> _EXTRACTO PROPORCIONADO_:
━━━━━━━━━━

Ahora nos encontramos en una coyuntura que avanza por el mismo camino de transgresión democrática por “razón de Estado” con motivo del llamado “desafío secesionista”. Pero con una particularidad que hace aún más preocupante su consideración. Quien utiliza métodos espurios para imponer su criterio es el Tribunal Constitucional (TC), el en teoría máximo garante de los derechos y libertades de todos los españoles. Y llueve sobre mojado. Porque, al margen de cuál sean las percepciones que cada uno tenga sobre el conflicto, nadie podrá negar que la herida abierta en el pueblo de Catalunya trae causa de cuando el TC suspendió varios artículos del Estatut. Hachazo practicado después de que la norma fuera aprobada tanto por el Congreso como por el Parlament, y validada en referéndum por la ciudadanía.

Aquel insólito proceder convirtió en la práctica al Constitucional en un tribunal político, incurso como todos los de similar rango en el juego de intereses que rodea a la tupida red dependiente del Consejo General del Poder Judicial (que designa al presidentes de Sala y magistrados del Supremo y presidentes de Tribunales Superiores dela CCAA), que a su vez en línea jerárquica proviene de los pactos y apaños de las mayorías parlamentarias. Una especie de atado y bien atado de aquella manera, que ahora acaba de dar un salto cualitativo inaugurando en nuestro país la doctrina de la justicia preventiva. No otra cosa supone el reciente auto del TC por el que se anula un pleno del Parlament, sede de la soberanía popular, ante el anuncio de que el próximo 9 de octubre podría someterse a votación la declaración de independencia prevista en la Ley de Transitoriedad.

━━━━━━━━━━

> _FRAGMENTO DE ORIGEN_:
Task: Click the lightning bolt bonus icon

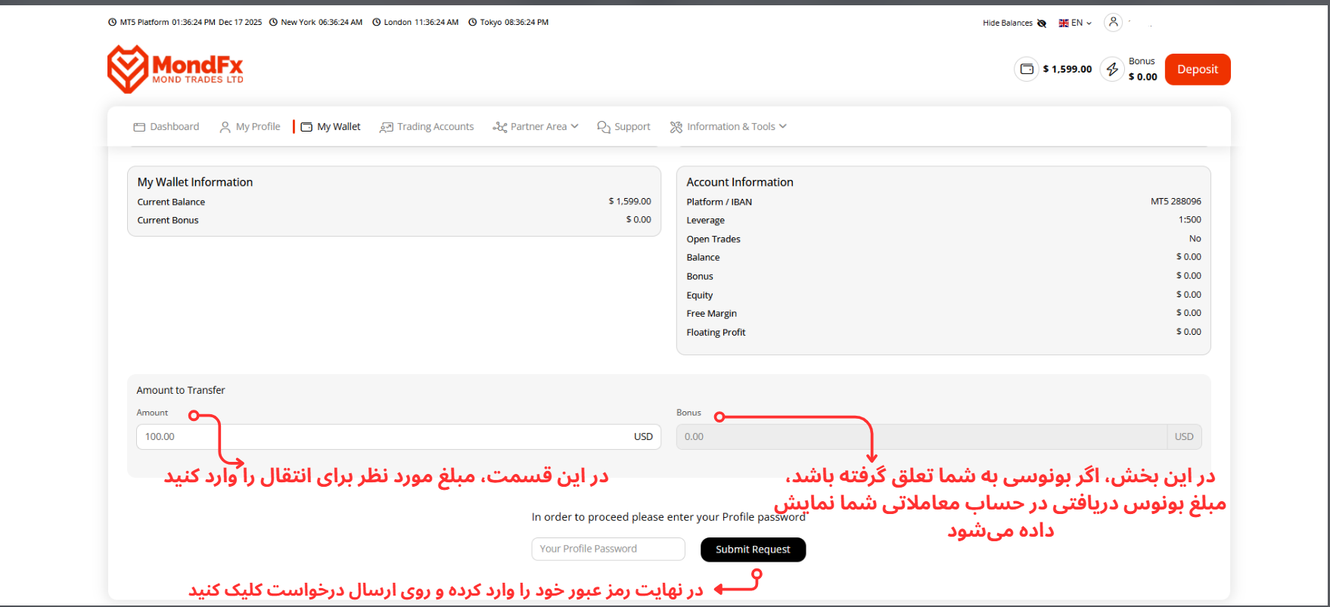Action: coord(1111,69)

━━━━━━━━━━

> _SOLICITUD ESCRITA A_: Reescribe el pasaje del extracto que va desde "Ahora nos encontramos" hasta "por la ciudadanía.", ambos incluidos, cambiando "ciudadanía" por "población".
> _SOLICITUD ESCRITA B_: Enumera, sin repetir ninguna, las instituciones legislativas y judiciales que se nombran en el extracto.
Este material procede de una fuente distinta.

> _RESPUESTA COMPLETA A_:
Ahora nos encontramos en una coyuntura que avanza por el mismo camino de transgresión democrática por “razón de Estado” con motivo del llamado “desafío secesionista”. Pero con una particularidad que hace aún más preocupante su consideración. Quien utiliza métodos espurios para imponer su criterio es el Tribunal Constitucional (TC), el en teoría máximo garante de los derechos y libertades de todos los españoles. Y llueve sobre mojado. Porque, al margen de cuál sean las percepciones que cada uno tenga sobre el conflicto, nadie podrá negar que la herida abierta en el pueblo de Catalunya trae causa de cuando el TC suspendió varios artículos del Estatut. Hachazo practicado después de que la norma fuera aprobada tanto por el Congreso como por el Parlament, y validada en referéndum por la población.

> _RESPUESTA COMPLETA B_:
- Tribunal Constitucional
- Congreso
- Parlament
- Consejo General del Poder Judicial
- Supremo
- Tribunales Superiores